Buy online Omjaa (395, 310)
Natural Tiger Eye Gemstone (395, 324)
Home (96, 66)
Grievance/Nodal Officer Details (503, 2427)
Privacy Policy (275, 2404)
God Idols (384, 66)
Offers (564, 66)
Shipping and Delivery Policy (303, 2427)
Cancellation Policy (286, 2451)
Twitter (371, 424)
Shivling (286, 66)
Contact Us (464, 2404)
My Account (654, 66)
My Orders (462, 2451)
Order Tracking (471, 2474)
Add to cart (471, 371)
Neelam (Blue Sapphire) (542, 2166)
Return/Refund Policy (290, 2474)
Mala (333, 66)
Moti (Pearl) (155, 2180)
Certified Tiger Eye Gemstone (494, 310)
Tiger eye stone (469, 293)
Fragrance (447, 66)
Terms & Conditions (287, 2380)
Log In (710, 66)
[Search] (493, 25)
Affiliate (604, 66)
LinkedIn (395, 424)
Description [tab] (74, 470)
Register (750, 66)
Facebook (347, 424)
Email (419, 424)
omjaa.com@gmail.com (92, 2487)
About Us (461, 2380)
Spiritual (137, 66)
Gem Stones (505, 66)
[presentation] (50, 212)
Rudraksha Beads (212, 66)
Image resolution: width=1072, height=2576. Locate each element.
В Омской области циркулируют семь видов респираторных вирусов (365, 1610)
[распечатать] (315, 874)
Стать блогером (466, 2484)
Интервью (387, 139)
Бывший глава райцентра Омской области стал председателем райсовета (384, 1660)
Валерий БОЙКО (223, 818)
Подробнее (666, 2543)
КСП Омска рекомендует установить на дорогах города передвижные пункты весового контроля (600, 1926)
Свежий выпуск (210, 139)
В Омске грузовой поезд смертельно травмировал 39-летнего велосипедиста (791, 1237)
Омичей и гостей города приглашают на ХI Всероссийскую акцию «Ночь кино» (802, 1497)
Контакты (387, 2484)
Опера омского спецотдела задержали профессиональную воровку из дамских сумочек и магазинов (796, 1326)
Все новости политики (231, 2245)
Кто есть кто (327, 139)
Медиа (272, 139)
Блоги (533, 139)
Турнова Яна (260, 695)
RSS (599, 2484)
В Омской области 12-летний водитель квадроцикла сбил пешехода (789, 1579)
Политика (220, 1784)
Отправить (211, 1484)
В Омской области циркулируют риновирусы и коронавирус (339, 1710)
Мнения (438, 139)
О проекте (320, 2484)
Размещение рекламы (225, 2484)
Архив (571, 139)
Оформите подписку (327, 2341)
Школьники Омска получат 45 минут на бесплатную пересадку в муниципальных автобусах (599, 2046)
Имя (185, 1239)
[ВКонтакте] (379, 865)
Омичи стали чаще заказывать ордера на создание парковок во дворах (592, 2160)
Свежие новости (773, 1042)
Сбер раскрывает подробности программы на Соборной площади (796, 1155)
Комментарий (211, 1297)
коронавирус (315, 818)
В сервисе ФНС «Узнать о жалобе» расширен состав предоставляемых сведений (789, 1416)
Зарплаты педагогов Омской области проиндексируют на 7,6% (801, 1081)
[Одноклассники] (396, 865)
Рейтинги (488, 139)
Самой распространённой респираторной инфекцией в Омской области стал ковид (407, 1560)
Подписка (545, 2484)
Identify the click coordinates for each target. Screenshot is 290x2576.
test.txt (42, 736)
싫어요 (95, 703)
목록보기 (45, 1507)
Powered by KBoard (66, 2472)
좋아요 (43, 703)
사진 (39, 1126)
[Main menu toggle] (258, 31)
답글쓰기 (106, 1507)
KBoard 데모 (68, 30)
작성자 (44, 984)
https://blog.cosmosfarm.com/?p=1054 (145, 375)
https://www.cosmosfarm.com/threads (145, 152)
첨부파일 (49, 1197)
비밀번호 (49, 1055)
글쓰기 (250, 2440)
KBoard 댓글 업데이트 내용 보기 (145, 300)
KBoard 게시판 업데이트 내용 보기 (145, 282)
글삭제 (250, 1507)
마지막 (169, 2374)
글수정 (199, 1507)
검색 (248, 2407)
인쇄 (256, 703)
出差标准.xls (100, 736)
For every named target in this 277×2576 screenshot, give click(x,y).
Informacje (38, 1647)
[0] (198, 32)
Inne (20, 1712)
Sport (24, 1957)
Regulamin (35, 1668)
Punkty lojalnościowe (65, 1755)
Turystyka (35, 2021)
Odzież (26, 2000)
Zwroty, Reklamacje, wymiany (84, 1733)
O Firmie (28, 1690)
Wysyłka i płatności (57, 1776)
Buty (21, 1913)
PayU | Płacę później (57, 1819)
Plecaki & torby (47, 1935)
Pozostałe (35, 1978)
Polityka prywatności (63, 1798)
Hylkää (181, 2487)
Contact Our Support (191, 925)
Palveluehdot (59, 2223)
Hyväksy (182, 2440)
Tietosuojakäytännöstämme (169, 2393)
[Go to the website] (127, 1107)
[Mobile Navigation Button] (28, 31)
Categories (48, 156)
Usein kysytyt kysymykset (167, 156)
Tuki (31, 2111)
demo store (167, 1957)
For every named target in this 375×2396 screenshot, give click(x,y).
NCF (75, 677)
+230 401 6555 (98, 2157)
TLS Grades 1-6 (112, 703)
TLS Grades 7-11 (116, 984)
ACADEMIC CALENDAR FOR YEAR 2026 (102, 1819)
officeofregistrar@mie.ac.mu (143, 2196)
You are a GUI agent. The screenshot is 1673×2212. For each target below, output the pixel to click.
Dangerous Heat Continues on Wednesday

━━━━━━━━━━━━━━━━━━━━

● WHAT IS EXPECTED
Throughout the material above, find lines holding the word "cosmosfarm", then copy them.

● ANSWER TO THE PROBLEM
https://blog.cosmosfarm.com/?p=1054 (145, 375)
https://www.cosmosfarm.com/threads (145, 152)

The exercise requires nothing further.